Tomorrow I will give it another shot, with a 6am start. Any later and the wind picks up too much. Tomorrow it is a N wind, but a very low swell. The kingies seem to have been around the area for the past week. I don't want to think at what is feeding below them :shock: :shock: 
Cheers

Simon
Prowler 15


----------



## Y-Knot (Sep 26, 2006)

simond11, reckon i could get up there by 6am tommorrow... :twisted:


----------



## JT (May 25, 2006)

Gatesy said:


> jealousy would be one of the biggest understatements to how i am feeling right now. Well done mate


Agree with Gatesy. Green with envy. Simply green with envy. Well done Simon.


----------



## JT (May 25, 2006)

simond11 said:


> The kingies seem to have been around the area for the past week. :shock: :shock:
> Cheers
> 
> Simon
> Prowler 15


Bet by the time I get out there all that will be left will be fish scales and Kingy sh#t. :?

JT


----------



## YakAtak (Mar 13, 2006)

Sounds like a lot of fun mate, those little kingies go hard, well done on the light gear.


----------



## Davey G (Jan 15, 2006)

Good stuff Simon. What size were these ones?
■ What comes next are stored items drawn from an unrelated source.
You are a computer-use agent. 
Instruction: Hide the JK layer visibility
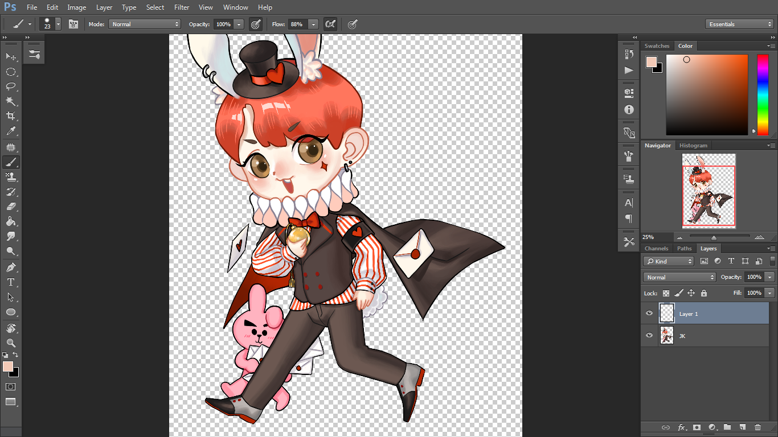tap(649, 336)
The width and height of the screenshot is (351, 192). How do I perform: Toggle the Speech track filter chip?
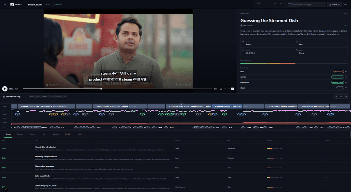click(38, 97)
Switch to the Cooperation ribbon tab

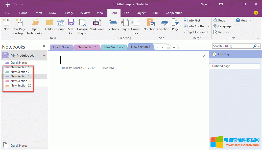[174, 13]
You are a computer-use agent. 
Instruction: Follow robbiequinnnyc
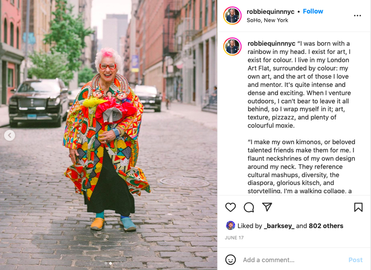(x=313, y=11)
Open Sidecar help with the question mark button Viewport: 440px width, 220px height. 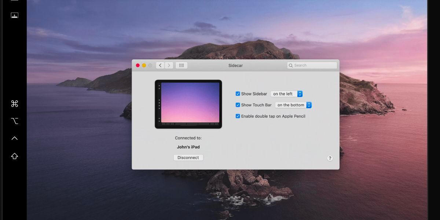click(x=330, y=158)
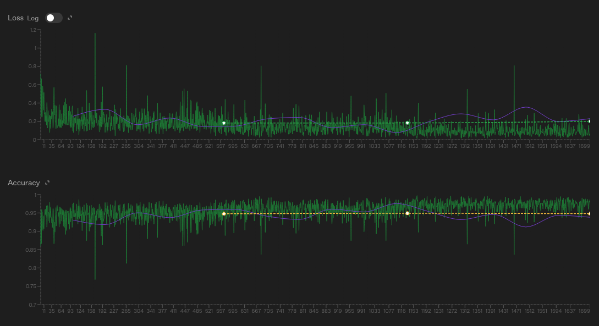This screenshot has width=599, height=326.
Task: Select rightmost marker on Accuracy dashed line
Action: pyautogui.click(x=589, y=213)
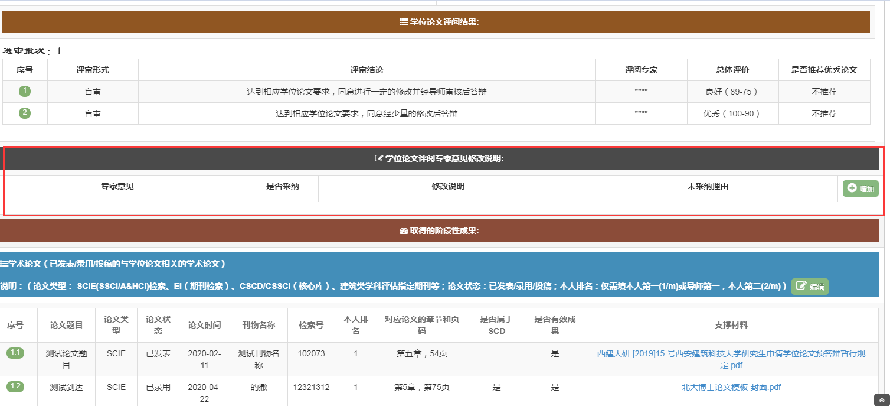
Task: Click the 是否采纳 column header
Action: coord(283,186)
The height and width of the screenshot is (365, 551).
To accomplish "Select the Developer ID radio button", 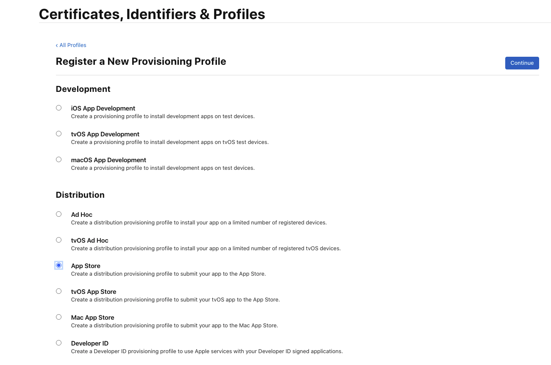I will (58, 343).
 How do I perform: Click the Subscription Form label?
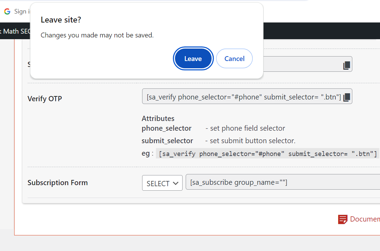57,182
Get a measurement and put them in the comp!


----------



## simond11 (Aug 29, 2005)

Hi Dave
Still around the 2.5-3kg mark and about 60cm long. Legal but certainly not monsters, although on 2kg line they felt like marlin.
Must get Shimano Brag Mat....
Cheers

Simon
Prowler 15


----------



## milansek (Apr 20, 2006)

top stuff


----------



## Rod L (Aug 29, 2005)

That's some excellent fishing Simon.
Mate, how relaxed are you, taking photo's of the school before you get there. I'd be paddling my butt off to get into the frey, getting a birds nest, having to re-rig and then have a shot :?


----------



## Milt (Sep 2, 2005)

Ahhhh my fishing dream!!! What a session, I'm highly jealous at the moment. Well done on a fine haul.

Milt,


----------